Black Mirror: 3.05 Men Against Fire

Men Against Fire concerns a troop of soldiers, set up to hunt and control 'roaches', the opening moments giving the appearance of Starship Troopers. The roaches steal and spoil food from an impoverished and hungry people. But these roaches are not alien beasts or vicious monsters despite their apparent appearance, but sick people, poor, hungry and dehumanised by the language used to describe them.

Our main focus is on new recruit, Stripe, played by Malachi Kirby, formerly of Eastenders and Doctor Who. During his first encounter with the seemingly feral roaches, one shines a light at him from a jury-rigged device, an encounter that changes everything from thereon out. The device messes with his MASS system, an augmented reality system that overlays his vision with tactical information.

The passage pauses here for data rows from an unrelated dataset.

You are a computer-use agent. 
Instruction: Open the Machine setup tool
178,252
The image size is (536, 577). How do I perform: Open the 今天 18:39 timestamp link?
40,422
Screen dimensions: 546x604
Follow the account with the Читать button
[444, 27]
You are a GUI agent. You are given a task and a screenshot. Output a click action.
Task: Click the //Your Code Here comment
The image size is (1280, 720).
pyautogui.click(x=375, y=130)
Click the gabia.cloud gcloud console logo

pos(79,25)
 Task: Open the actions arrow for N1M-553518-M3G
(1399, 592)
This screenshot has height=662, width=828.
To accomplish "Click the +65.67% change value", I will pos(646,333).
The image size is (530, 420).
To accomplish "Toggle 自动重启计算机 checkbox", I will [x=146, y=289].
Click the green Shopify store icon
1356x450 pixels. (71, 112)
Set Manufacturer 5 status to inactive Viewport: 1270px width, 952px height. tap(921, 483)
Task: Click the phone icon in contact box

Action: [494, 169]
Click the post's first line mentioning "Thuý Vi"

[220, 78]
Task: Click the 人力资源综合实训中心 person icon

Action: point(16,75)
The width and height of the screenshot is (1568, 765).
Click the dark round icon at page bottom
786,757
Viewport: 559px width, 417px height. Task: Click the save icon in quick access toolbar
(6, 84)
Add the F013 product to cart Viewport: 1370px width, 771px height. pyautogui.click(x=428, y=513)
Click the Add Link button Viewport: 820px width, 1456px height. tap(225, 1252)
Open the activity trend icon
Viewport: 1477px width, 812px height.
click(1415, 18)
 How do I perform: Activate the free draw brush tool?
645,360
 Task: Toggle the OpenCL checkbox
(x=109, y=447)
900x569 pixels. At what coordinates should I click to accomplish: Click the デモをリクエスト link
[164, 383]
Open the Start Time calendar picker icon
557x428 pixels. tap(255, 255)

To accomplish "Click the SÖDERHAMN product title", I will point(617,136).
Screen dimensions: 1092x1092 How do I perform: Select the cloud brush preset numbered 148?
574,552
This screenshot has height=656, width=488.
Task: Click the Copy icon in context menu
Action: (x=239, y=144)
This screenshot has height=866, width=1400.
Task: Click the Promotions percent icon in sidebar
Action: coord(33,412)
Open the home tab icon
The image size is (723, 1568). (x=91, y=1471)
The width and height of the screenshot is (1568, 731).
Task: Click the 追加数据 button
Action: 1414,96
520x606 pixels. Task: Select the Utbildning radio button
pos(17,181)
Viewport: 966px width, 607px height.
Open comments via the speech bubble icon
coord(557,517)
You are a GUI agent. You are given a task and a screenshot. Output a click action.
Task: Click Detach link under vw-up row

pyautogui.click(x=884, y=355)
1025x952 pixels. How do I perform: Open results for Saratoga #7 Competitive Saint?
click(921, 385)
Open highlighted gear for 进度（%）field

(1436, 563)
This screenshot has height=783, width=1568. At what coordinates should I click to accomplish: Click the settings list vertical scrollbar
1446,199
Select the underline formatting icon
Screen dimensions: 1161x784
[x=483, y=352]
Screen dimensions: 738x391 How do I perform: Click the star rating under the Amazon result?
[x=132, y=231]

This is the second time that season 3 of Black Mirror approaches this technology as a topic. Playtest also covered it, albeit from a different angle.
The Mass system rewards soldiers with sexual dreams when they've performed well, as well as providing the tactical benefits; not quite command and control of the soldiers, but carrot as well as Pavlovian trigger. An addictive emotional high to steer the soldiers towards the 'correct' behaviour. But that's not all the Mass does. In a well-telegraphed 'twist', the Augmented Reality also changes the appearance of enemies of the state to that of the feral roaches. It's not just the nomenclature that dehumanises them, it's the visuals that the soldiers see. None of this comes as too much as a surprise, it's apparent from quite early on that this will be the case. And again it reminds of Frederico Heller's Uncanny Valley which covers the very same theme.

When Stripe realises they're slaughtering civilians, he turns against his troop, rescuing some of his former enemies, and subsequently hunted for his crime. The episode title refers to a book, Men Against Fire: The Problem of Battle Command, where it states that during World War II, 75% of soldiers did not fire their rifles, even under immediate threat, and most of them, when they actually fired, rather aimed above the enemy's head. This episode though is less about a conscientious objection, it's about duping soldiers to be able to attack their dehumanised targets without guilt, without the risk of remorse. A removal of choice, a lie to facilitate a genocide. A DNA-led cleansing of 'sub-standard' humans: Eugenics.

This episode is perhaps the weakest so far, not in terms of ideas, visuals or acting necessarily. But the reveal was telegraphed from way too early, and the conclusions and 'lesson' expositioned far too heavily by House of Cards' Michael Kelly.